Pockau-​Lengefeld: Schloss Forchheim

Schloss Forchheim
Hauptstraße 2
09509 Pockau-​Lengefeld OT Forchheim

Historisches
Das Schloss wurde 1558 für Christoph von Berbisdorf er­baut.  Im Besitz der Familie von Berbisdorf be­fand sich der Herrensitz schon län­ger. 1576 teil­ten die Brüder Haubold und Christoph von Berbisdorf ih­ren Besitz un­ter­ein­an­der auf, wo­durch Niederforchheim und Oberforchheim ent­stan­den.  Eleonore von Berbisdorf ver­äu­ßerte Niederforchheim 1762 an Christian Friedrich Hedrich.

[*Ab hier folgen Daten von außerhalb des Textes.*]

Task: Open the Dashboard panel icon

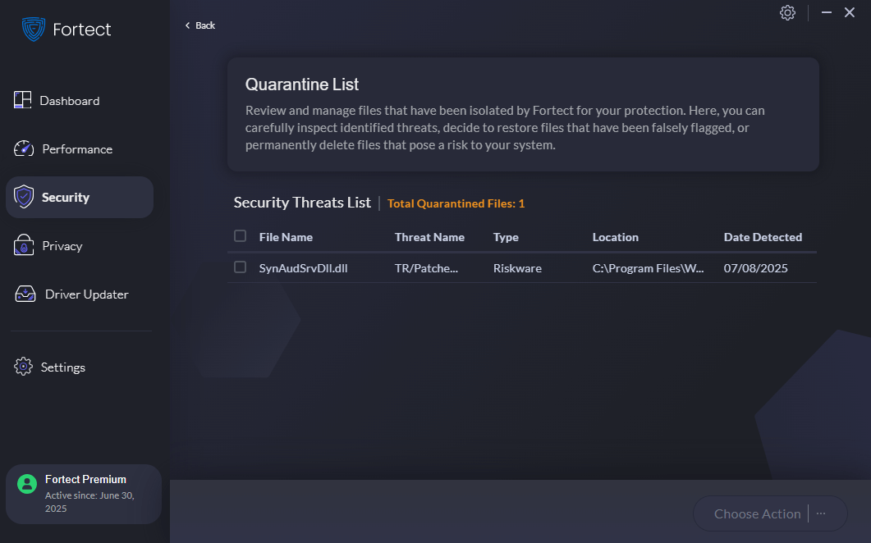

Das Rittergut ging in ei­ner Versteigerung 1818 an Gustav Heinrich Freiherr von Biedermann über. Unter die­sem er­folg­ten Um- und Erweiterungsbauten am Schloss. Unter Wilhelm von Herder, wel­cher das Schloss Niederforchheim 1882 er­wor­ben hatte, wur­den wei­tere Umbauten vor­ge­nom­men. Hans Wolf Gottfried von Herder ver­legte 1909 den Haupteingang in den Turmbereich. Die Familie von Herder be­hielt das Schloss nicht allzu lange in ih­rem Besitz. Schon 1912 er­warb die Stadt Chemnitz das Schloss, wie sie es auch mit an­de­ren Rittergütern und Grundstücken in der Gegend tat. Sie be­nö­tigte große Flächen, um die Saidenbachtalsperre zu bauen.  Der Bau ver­zö­gerte sich bis weit nach Ende des Ersten Weltkrieges. Das Schloss wurde durch die Forstverwaltung und als Kindererholungsheim ge­nutzt. Später diente es als Jagdsitz des be­rüch­tig­ten Martin Mutschmann.

Nach 1945
Ab 1953 wurde Schloss Niederforchheim als Kindergarten ge­nutzt. Die Wirtschaftsgebäude wur­den in den 1970er Jahren abgerissen.

Nachwendezeit
Der Kindergarten zog 1999 aus. Im Jahr zu­vor wurde das Schloss von pri­vat er­wor­ben. Seither wurde das Schloss sa­niert und mit ei­ner ho­hen Mauer umgeben.

Heutige Nutzung
Das Schloss soll zu Wohnzwecken ge­nutzt werden.